Made up example: Employer-stated hourly rate: $10/hour Tips per hour: $9/hour
Actual pay: $10/hour ($9 tips + $1 pay) Tips per hour: $3/hour Actual pay:
$10/hour ($3 tips + $7 pay) And in the very extreme case... Tips per hour:
$11/hour Actual pay: $11/hour ($11 tips + $0 pay)

By avoiding the minimum wage, and backfilling wages with tips, the employer
can theoretically avoid paying ANY wages to employees (and I'm specifically
calling them employees here because I believe most of these gig economy jobs
should be employees, even if not legally required to do so).

------
LumpLump
I see a class action from customers. They gave a person money and it was
stolen by a corporation. It is nothing less then thief. The drivers are not
working for them so why should they be providing their base pay. Besides if
that is the case, each customer should be providing a 1099 to the drivers
based on IRS rules.

------
ggm
Unions and minimum wages and an end to tipping culture. Anything else is
amelioration not really fixing it.

------
SkyMarshal
Does anyone know if these delivery companies can survive in a higher interest
rate environment? They were tried during the dotcom boom too and all of them
went bust.

I've assumed the goal in trying them again was 1) cheap money again, 2) better
logistics tech so maybe they can make better margins this time, and 3) sell to
another established company that can use them as a loss leader, or IPO and
expand into other businesses, before rates inevitably rise again.

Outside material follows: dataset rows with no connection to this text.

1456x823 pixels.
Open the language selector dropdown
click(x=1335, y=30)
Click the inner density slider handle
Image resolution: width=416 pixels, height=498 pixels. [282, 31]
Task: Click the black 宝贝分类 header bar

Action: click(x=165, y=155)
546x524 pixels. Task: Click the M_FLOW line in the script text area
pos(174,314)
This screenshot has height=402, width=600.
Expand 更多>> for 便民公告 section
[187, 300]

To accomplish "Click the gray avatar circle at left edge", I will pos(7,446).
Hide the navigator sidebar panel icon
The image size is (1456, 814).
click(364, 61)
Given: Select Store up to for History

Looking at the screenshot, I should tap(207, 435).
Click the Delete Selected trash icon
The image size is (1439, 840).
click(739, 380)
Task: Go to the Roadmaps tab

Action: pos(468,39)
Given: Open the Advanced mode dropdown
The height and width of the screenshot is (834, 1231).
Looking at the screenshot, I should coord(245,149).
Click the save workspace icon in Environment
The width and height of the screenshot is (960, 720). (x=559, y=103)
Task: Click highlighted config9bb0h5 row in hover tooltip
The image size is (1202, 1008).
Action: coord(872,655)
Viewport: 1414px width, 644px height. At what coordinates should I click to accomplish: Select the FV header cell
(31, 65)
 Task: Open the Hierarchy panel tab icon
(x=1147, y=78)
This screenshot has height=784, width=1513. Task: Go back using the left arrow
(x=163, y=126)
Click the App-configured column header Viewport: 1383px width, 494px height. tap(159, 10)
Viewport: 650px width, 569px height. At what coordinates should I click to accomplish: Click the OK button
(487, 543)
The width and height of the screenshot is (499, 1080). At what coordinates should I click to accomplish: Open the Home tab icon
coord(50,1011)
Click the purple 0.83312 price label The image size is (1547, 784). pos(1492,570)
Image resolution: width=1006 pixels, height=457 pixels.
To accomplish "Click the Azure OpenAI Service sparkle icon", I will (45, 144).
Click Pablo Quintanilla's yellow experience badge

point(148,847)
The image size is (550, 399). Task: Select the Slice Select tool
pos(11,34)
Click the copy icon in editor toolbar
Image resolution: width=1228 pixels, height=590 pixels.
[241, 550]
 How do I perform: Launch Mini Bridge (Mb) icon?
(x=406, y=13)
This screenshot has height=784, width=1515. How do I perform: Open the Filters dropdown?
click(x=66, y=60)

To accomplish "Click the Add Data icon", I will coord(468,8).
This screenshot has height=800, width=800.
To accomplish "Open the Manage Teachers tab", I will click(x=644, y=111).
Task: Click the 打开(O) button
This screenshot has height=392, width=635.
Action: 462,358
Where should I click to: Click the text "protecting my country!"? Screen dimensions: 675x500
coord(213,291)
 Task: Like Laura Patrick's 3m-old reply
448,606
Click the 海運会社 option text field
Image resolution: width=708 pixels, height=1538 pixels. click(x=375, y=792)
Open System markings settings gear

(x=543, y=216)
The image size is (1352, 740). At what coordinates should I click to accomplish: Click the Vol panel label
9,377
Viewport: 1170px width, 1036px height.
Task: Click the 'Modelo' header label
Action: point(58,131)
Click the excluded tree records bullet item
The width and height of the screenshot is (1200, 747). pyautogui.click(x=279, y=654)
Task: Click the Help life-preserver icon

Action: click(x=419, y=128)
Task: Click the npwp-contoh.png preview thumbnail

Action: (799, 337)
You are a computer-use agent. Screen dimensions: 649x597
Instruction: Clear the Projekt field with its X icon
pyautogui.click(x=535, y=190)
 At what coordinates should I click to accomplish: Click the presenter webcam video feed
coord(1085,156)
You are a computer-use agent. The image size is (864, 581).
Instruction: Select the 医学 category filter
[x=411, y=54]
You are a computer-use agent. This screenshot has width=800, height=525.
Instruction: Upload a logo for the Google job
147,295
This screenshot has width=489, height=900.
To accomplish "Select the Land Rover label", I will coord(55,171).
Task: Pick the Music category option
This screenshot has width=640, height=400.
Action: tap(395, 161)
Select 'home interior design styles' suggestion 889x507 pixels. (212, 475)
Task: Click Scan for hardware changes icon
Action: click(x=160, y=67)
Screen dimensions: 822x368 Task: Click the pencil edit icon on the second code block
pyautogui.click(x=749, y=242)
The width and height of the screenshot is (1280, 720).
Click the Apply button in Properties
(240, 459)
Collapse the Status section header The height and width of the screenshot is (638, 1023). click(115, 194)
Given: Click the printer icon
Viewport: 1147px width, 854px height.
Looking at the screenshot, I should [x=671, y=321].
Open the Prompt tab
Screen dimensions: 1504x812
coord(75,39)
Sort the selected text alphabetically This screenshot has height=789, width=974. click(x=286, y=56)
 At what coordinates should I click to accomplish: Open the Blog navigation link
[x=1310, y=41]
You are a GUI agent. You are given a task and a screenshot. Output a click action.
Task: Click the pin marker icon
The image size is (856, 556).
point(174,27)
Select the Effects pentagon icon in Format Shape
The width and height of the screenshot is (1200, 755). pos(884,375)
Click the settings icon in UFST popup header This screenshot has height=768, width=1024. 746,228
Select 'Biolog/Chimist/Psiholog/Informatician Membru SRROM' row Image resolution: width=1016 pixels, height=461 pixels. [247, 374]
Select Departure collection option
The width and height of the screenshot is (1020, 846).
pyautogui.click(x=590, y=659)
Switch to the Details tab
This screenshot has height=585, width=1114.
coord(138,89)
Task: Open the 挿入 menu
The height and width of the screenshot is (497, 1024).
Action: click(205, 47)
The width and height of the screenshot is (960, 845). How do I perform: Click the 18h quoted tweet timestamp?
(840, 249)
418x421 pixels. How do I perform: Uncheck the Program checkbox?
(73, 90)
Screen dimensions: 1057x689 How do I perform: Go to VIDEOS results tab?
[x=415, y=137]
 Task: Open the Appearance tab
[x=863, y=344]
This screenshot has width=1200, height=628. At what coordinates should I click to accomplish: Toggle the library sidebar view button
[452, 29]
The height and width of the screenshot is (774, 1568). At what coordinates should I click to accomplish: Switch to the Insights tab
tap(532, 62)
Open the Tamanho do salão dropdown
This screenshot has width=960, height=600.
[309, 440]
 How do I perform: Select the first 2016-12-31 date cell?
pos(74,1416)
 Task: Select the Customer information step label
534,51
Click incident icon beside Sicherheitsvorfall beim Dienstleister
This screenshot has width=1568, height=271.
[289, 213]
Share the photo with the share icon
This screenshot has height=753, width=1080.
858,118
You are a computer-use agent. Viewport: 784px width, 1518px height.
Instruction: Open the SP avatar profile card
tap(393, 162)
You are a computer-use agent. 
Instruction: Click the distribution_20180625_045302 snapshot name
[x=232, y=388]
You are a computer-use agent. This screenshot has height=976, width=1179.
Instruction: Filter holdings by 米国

Or do they think they have a viable business model even in a higher rate
environment? They seem to be operating on slim margins, hence moves like this
tip stealing stuff, or Instantcart's attempts to get customers to sign up for
a subscription.

------
bluedino
These services need a Robin Hood hacker to take pennies or dollars from the
transactions going to the Instacart bank accounts, and the executives back
accounts, and disburse them equally to the workers.

------
russellbeattie
This is wage theft, but the fact is even with this negative publicity these
companies will continue to steal tips from now on. This isn't the first news
report about it, but DoorDash and Instacart obviously don't care.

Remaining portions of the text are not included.